NEW YORK -- Republican Joe Miller has hired a controversial political hand to help him beat back a win by incumbent Lisa Murkowski in the Alaska Senate election: Floyd Brown, the man behind the infamous Willie Horton ad during the 1988 presidential campaign, who also founded Citizens United and runs a site dedicated to impeaching President Obama.
On Thursday, Brown raised the possibility of voter fraud and suppression, although according to the Associated Press, he offered basically no proof to back up these charges. (He did present an affidavit from a Fairbanks poll watcher, who said he saw an unsecured ballot box that left him wondering "about the integrity of our state operation of polling places.")
Brown has set up a toll-free voter fraud hotline for people to report irregularities. "To facilitate collection of this [voter fraud] material for law enforcement or legal review, we thought it best to establish a centralized number where people could call, anonymously if need be, and leave information," said Brown. "We encourage any citizen who has a concern to call this number."
Brown is no stranger to phone lines. In 1992, he created a 1-900 number so that callers could hear excerpts of conversations between President Bill Clinton and lounge singer Gennifer Flowers.
More recently, Brown founded Citizens United, the group that challenged federal campaign rules before the Supreme Court and opened the doors to the unprecedented corporate spending in the most recent elections.
He also started a site dedicated to impeaching Obama, writing in 2009 on a right-wing website, "Barack Hussein Obama a very dangerous man and one of the greatest threats to your personal liberty today."
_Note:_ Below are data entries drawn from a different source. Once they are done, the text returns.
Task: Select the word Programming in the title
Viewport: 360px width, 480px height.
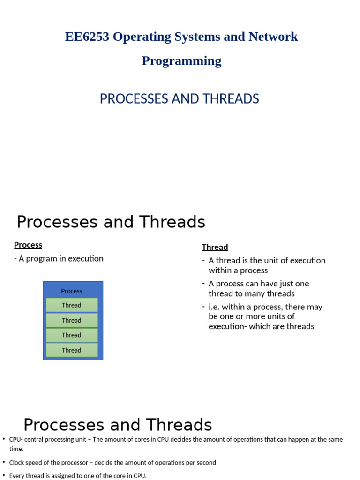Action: click(181, 61)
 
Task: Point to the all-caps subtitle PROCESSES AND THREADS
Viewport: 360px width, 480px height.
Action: click(180, 99)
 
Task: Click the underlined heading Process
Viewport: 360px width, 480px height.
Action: click(28, 245)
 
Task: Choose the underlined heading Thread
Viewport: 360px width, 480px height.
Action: click(215, 247)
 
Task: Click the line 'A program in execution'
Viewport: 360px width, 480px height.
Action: click(60, 258)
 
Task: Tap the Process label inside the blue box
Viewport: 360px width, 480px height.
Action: click(71, 291)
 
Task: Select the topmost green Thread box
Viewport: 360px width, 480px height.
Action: click(72, 305)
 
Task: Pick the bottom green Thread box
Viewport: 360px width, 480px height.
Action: click(72, 350)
"For the international socialist movement of which Barack Obama is a card-carrying member," said Brown in September, "the U.S. must be brought to its knees, and I guarantee you that Barack Hussein Obama is doing everything he can to bring the country to its knees. He wants to bring it to its knees."
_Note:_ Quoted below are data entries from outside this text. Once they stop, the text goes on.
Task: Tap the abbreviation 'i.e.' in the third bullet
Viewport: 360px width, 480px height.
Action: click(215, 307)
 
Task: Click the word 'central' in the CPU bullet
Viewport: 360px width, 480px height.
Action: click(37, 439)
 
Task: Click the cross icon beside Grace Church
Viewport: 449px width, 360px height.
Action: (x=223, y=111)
According to the Associated Press, "The tabulation of 45,132 initial write-ins, representing about 45 percent of precincts, showed Murkowski with 89.8 percent of the votes undisputedly, meaning those ballots were properly cast for her with the oval filled in and her name written correctly. Another 9.5 percent was challenged, though [State Division of Elections director Gail] Fenumiai counted the majority of those to Murkowski's tally."
The Miller campaign -- with the assistance of Brown -- is aggressively challenging the ballots, arguing that any not meeting the strict letter of the law should be disqualified. For example, Miller supporters have challenged a vote for Murkowski "that appeared to have her name spelled and printed correctly, though the 'L' in 'Lisa' was in cursive handwriting." They have been arguing against other ballots in which her name appeared clearly readable, including one that read, "Lisa Murkowski Republican."
The Miller campaign did not immediately return a request for comment.